When it comes to cheating advertisers out of their ad spend and stealing revenue from publishers, fraudsters are upping the ante. By monitoring of invalid traffic (IVT) associated with digital advertising, our team tracked an unrelenting, sophisticated operation first publicly reported as 404bot.
By using a broad range of tools, our researchers were able to pinpoint the actual proxy software that had been installed on consumer PCs. This key discovery allowed us to closely track the fraud as it morphed. We found this scheme to be particularly devious for two reasons:
- The offending program was typically installed unknowingly through various seemingly safe entry points. (This is (often referred to as a PUP, or potentially unwanted program.) It would then turn the downloader’s computer into a botnet carrying out ad fraud in the background.
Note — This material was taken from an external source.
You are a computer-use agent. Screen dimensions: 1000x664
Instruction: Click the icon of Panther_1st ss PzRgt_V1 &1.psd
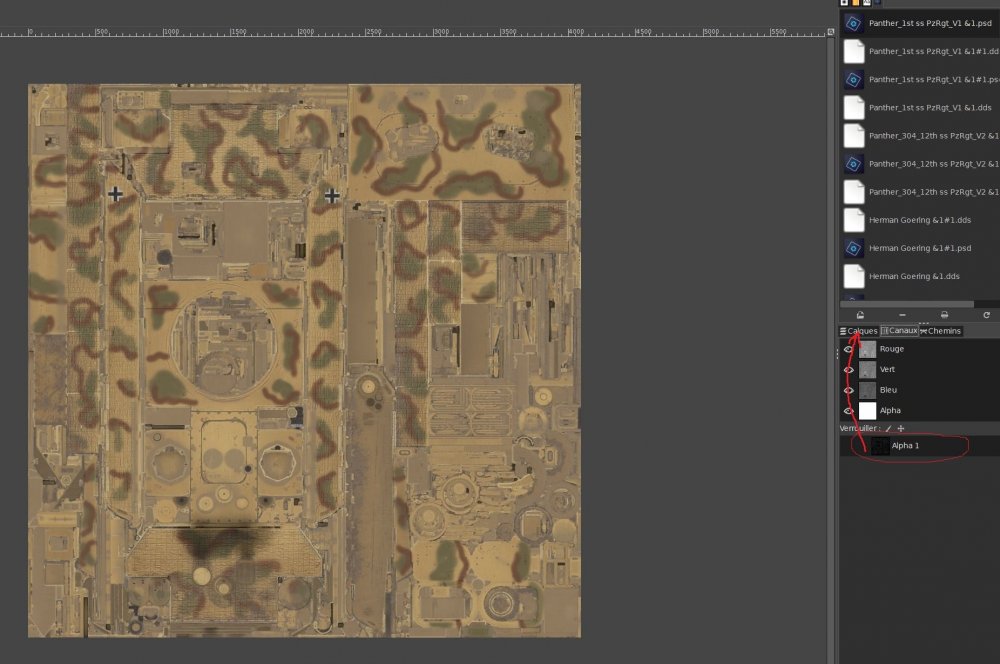[x=853, y=23]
- Much like software companies roll out bug fixes and updates to their code, the scheme similarly evolved its mechanisms for fraud. Each adjustment was made with the intent to elude detection.
The following is a debrief on the uncovering of the scheme. We outline what tipped us off to foul play. We also discuss the steps we are taking to mitigate the activity and why it’s so important to monitor invalid traffic to protect all sides of the programmatic supply chain.
The deep dive into botnet activity
In mid-2019, our team observed suspicious botnet activity. We spent weeks investigating and tracking various suspicious identifiers surrounding this activity. Finally, we were able to pinpoint a unique signature. We then matched it to a binary of a desktop application called NotToTrack. This free VPN, readily available for any consumer to download, masked itself as software meant to secure the installer’s computer.
Our team was able to obtain the VPN’s actual malware binary. We ran it in our clean room, where we can safely download malware ridden software and de-obfuscate code. This allowed us to:
- Record its web activity and thus reconstruct the behavior seen in impressions from the relevant time period
- Validate that it is based on Chrome Embedded Framework (CEF), a popular framework for web based applications that can be used both legitimately and by bots
- Develop new detection methods based on these observations
The discovery of this VPN and its executable file allowed us to see the full breadth of the operation. What we found was very persistent, targeted ad fraud.
Summary of the bot’s evolution
The VPN front was just one point of entry for the operation’s fraud. It was probably not even the most common distribution vector.
Following the newly discovered evidence, we have found forum complaints that indicate this operation has been underway since as early as November 2016. Based on evidence we’ve gathered, we also believe the origins of this bot are the same as 404bot, a recent fraud scheme made public by another verification provider.
However, our findings reveal that this bot has not ceased its fraudulent activity. And as it attempts to elude detection, it has moved from its initial domain spoofing practice onto other mechanisms.
In the graph, we see the subset of spoofed domains tracked by Integral Ad Science (blue) alongside the rest of the malware-originated activity that Moat has been tracking (orange). Where the domain spoofing ceases (blue activity falls flat), we see the fraudulent impression activity actually has continued as the perpetrators evolved their tactics.
What is the impact that we are seeing?
The question of impact always comes up when discussing the discovery of an ad fraud scheme. This is usually in relation to stolen impressions and ultimately, lost ad spend. But even as we bring the pieces of the puzzle together, the true size of any botnet is hard to measure. So, we caution against assigning too much value to a market impact analysis.
Even more important is how this bot illustrates the ability for these schemes to quickly mutate. So when the conversation turns to impact, we firmly believe it should not be about size, especially as it relates to protecting our clients and doing what is right for the industry. A botnet that is “small” by our measurement today could easily evolve into a much larger threat tomorrow.
What we do know, from the portion of traffic we are able to measure, is that at its peak, this bot was clocking in at around 11 million impressions per day. And, as recently as March, it was still showing activity at just under 2 million impressions.
Further, the nature of how this bot is operating—by targeting the computers of unknowing consumers through shifty mechanisms—is particularly invasive. The distribution of malware can have severe consequences on hardware. The complaints of users who unknowingly downloaded the offending proxy software mention various, flag-raising behavior. For example, at the Bleeping Computer forum a user describes, “I have a bunch of programs running that I did not allow to start… My computer in-turn slows down due to all these programs running their bleep [sic]. Earlier today, I had 3 virus programs scanning my computer. I never downloaded, let alone installed them.”
How to protect your investments from IVT and ad fraud
Unfortunately, ad fraud is a pervasive and pesky byproduct of programmatic advertising. This is thanks to an environment that affords ample anonymity as well as produces a significant amount of profit. Having meaningful data is the first step in enabling us all to ask the right questions about these schemes that will continue to occur.
Moat has numerous methods for detecting various forms of IVT. As we identify and track fraudulent botnets, we use our findings to understand how they evolve. We continuously develop detection mechanisms that can identify and separate bot activity from human. We believe everyone in the ecosystem has a role to play in eliminating ad fraud and addressing IVT. It is through continued collaboration, information sharing, and advancing our technology that will help us build trust and ultimately, stop the cheaters from lining their pockets.